Lights from the Wheelhouse_ asks a question all too rarely asked: just what would the sound of Leonard Cohen slowly slipping into bed with Brian Eno’s ambient work actually be? Well, if you think it would be a record relying on warm pulsating tones, drones and skilfully directed electronic flourishes balancing themselves upon the mournfully aching croak of a weighty baritone and reflective lyrics, then you’re not far wrong. While lacking the immediacy and structure that allows the arguably like-minded Sigur Rós to be used as backing music for every BBC montage of wild animals in slow motion imaginable, this collection of sparse, drawn-out compositions slowly comes to life on highlights like the sombre ‘My Most Meaningful Relationships Are With Dead People’ and opener ‘Lila Blue’, by carefully fusing Hinson’s talents as a world weary performer with Lapham’s technological brushstrokes.
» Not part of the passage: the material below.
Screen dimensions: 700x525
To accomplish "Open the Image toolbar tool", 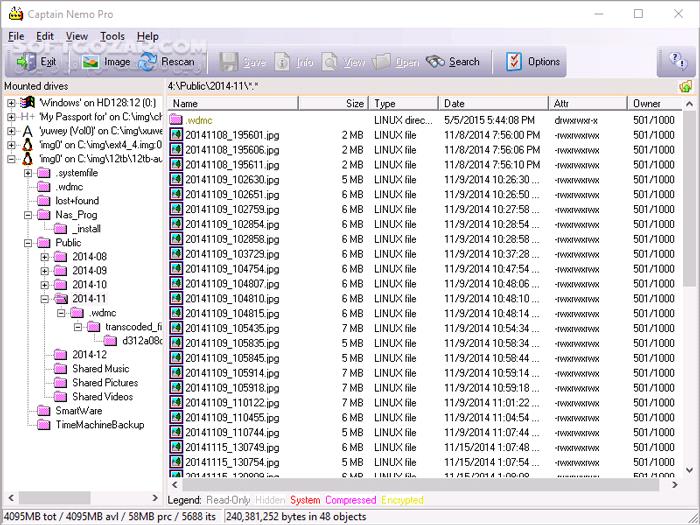I will [107, 62].
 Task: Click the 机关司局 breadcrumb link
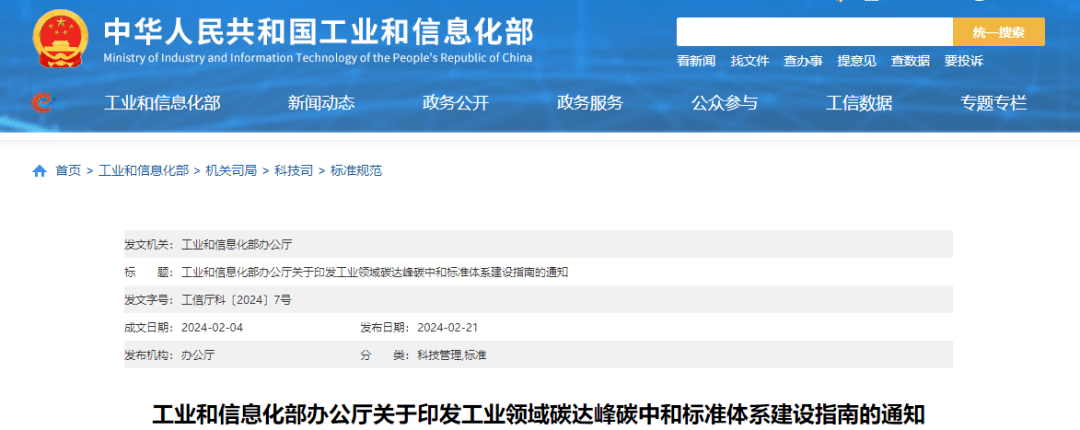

It’s beautiful stuff when it works.
But when the record doesn’t work, its lesser moments find it haunted by its very strengths. ‘The Late Cord’ nails the ambient atmospherics but veers off into indulgence by adding too many effects onto Hinson’s powerful voice, while ‘Chains/Strings’ serves as an elegant interlude that fails to engage as the complete song it wants to be.
Still, like having a good read through a stranger’s journal, The Late Cord’s debut connects and wanders off into personal indulgence in equal measure, and while you rarely give the indulgent parts a second thought, you’ll frequently find yourself drawn back to the juicy bits.